» Task instructions
Copy every line of the records that includes the word "will".

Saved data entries
- Opening Delimiter -
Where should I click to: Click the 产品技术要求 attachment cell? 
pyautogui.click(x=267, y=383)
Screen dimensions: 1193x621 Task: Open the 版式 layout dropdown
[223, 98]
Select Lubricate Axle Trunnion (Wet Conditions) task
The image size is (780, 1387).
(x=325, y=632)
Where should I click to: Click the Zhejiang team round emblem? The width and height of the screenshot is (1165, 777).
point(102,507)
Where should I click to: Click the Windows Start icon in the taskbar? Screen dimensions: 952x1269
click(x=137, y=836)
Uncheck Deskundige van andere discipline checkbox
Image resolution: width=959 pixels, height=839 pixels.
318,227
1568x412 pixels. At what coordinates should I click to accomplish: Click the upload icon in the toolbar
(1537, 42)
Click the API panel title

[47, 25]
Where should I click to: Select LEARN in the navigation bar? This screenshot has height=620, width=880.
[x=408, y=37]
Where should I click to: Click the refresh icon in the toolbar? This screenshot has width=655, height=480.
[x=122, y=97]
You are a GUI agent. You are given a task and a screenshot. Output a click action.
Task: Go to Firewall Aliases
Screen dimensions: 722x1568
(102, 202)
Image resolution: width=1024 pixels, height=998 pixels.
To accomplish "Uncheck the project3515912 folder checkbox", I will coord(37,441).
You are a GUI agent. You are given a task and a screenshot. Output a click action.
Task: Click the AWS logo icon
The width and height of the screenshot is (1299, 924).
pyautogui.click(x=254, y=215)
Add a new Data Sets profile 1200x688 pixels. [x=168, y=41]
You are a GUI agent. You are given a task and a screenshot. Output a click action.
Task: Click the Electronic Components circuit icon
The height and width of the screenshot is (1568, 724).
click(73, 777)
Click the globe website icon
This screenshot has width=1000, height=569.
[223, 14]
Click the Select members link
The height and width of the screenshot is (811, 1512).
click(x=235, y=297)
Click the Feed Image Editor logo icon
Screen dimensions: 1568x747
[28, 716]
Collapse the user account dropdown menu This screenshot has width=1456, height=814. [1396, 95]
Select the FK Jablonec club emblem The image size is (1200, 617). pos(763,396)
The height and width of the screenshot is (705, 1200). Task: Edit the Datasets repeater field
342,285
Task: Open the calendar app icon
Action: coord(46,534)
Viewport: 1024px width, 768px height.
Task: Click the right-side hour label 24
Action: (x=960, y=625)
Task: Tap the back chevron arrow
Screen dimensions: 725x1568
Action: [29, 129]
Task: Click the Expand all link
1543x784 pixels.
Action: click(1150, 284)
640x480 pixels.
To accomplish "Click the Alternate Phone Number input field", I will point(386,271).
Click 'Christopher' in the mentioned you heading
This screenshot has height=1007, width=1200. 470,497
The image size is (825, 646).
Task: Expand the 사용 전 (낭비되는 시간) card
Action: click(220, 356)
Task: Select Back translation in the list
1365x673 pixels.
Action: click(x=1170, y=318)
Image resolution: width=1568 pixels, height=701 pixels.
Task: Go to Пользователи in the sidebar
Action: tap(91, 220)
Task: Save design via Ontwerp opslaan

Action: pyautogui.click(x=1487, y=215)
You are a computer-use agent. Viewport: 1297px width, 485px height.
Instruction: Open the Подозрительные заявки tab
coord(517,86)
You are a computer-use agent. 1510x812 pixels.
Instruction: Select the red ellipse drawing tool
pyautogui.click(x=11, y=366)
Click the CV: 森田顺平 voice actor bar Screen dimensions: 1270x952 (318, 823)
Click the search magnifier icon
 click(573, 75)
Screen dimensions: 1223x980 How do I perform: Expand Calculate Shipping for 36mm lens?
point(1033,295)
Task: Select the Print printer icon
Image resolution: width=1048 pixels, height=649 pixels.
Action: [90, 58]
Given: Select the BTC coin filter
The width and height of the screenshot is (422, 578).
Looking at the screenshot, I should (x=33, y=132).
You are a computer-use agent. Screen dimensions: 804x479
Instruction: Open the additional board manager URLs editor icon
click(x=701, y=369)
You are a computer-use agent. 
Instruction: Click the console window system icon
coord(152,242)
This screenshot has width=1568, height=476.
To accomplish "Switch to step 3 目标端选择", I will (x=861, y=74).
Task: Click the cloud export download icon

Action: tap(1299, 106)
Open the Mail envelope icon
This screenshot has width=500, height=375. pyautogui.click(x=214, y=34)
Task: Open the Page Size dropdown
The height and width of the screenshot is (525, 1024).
- Closing Delimiter -
» Exercise solution
To accomplish "Uncheck the project3515912 folder checkbox", I will coord(37,441).
To accomplish "Click the Alternate Phone Number input field", I will point(386,271).
To accomplish "Switch to step 3 目标端选择", I will (x=861, y=74).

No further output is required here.